--- DATA PROVIDED Enclosed Below ---
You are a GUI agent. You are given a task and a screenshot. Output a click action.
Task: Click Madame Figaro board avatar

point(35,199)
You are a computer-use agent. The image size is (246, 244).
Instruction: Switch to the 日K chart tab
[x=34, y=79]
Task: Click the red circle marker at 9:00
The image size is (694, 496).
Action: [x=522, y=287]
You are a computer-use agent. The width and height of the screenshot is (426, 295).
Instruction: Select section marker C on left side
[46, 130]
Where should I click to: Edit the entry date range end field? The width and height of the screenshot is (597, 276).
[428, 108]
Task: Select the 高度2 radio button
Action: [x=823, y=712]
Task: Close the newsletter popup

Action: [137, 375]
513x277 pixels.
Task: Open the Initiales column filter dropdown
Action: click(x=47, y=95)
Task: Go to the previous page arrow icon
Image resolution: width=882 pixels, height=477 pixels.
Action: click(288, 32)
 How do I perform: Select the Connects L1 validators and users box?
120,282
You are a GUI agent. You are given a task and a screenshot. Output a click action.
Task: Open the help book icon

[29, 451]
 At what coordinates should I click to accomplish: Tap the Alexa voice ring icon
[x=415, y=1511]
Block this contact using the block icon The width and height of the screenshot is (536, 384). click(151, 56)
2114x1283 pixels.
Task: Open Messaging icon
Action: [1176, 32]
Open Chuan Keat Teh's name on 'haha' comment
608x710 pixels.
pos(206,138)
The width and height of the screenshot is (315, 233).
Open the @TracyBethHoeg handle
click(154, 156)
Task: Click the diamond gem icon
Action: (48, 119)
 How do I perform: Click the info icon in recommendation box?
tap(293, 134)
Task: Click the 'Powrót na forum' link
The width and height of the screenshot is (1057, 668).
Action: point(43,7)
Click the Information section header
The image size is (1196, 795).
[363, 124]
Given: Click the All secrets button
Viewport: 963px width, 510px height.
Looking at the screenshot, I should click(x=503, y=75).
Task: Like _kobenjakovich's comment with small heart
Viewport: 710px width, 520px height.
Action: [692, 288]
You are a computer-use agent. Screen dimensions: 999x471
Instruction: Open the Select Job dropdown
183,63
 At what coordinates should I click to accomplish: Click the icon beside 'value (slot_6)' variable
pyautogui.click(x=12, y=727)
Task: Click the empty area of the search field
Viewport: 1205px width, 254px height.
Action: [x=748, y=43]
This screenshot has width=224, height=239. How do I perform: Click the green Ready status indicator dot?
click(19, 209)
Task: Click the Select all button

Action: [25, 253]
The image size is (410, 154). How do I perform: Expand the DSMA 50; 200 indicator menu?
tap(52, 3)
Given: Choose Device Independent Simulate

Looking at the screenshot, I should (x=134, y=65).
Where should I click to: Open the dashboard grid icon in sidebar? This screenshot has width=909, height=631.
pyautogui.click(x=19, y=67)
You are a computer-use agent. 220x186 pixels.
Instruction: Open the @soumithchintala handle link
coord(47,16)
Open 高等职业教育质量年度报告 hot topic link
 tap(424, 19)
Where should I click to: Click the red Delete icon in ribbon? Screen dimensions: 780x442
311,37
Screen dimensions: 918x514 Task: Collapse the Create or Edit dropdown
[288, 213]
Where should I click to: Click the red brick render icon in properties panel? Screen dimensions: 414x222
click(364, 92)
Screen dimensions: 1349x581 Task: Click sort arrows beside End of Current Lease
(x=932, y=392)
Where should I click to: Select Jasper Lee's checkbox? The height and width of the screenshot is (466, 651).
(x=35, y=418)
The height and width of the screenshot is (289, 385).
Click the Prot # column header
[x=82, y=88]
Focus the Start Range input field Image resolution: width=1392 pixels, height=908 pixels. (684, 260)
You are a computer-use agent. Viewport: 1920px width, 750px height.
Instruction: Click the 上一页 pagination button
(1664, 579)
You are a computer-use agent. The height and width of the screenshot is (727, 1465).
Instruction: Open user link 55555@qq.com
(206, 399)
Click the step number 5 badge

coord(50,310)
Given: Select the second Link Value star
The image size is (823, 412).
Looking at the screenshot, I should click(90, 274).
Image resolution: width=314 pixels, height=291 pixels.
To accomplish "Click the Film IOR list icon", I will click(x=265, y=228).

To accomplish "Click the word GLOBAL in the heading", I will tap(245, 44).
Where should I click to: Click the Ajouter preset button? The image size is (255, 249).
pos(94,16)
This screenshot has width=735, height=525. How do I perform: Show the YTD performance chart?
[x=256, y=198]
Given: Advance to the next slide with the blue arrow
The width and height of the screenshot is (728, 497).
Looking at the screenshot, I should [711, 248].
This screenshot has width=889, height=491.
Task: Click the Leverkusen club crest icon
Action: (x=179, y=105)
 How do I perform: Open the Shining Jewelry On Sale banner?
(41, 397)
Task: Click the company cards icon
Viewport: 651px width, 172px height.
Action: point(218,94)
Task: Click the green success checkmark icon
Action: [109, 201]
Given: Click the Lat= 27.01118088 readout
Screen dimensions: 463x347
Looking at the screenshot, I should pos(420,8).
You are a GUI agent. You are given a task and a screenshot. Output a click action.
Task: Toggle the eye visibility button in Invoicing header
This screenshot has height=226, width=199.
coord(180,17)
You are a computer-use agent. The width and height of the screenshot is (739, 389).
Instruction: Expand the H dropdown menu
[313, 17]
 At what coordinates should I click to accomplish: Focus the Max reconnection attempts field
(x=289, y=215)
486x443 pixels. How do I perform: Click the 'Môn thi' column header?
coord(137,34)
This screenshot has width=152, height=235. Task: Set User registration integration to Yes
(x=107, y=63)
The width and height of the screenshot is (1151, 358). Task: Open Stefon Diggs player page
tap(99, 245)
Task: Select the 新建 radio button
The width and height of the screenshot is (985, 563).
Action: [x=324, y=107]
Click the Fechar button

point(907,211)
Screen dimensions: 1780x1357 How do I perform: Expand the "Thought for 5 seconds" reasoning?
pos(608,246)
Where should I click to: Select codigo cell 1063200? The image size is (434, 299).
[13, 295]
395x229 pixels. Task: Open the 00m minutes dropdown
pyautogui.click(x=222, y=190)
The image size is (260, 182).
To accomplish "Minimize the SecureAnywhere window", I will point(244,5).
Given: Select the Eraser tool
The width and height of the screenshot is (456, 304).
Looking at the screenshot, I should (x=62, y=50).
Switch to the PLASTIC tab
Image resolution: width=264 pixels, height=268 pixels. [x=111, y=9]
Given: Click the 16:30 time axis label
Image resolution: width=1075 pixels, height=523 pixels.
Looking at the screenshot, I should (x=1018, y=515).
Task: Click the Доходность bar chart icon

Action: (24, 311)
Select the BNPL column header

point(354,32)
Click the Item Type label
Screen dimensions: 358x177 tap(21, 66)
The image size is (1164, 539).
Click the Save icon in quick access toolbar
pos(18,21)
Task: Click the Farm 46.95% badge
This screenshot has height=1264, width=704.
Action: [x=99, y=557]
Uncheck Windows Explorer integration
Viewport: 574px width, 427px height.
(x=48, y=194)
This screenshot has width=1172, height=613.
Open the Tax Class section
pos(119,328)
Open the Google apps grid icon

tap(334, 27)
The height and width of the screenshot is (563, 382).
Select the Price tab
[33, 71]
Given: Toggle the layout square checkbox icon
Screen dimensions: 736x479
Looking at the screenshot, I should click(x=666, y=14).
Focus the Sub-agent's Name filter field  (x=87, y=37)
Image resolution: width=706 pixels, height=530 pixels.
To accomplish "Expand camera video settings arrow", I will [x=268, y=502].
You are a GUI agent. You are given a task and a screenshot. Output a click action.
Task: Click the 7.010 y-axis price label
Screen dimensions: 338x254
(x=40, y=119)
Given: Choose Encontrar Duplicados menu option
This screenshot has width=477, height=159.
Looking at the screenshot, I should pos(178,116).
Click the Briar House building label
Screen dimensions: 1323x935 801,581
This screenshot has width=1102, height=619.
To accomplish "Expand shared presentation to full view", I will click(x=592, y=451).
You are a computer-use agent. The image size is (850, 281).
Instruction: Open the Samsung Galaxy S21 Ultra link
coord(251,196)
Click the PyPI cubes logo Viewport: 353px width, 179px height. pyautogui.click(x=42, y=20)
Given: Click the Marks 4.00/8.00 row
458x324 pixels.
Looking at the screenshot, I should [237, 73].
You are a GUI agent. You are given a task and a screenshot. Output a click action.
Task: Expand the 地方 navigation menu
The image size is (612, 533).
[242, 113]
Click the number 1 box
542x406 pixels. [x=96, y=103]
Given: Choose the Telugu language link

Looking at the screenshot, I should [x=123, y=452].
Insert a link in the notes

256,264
--- End of Enclosed DATA PROVIDED ---
YOUR INSTRUCTIONS = Your answer should be all lines from the data that contain "Toggle".

RESULT FOR THIS EXERCISE =
Task: Toggle the eye visibility button in Invoicing header
Given: Toggle the layout square checkbox icon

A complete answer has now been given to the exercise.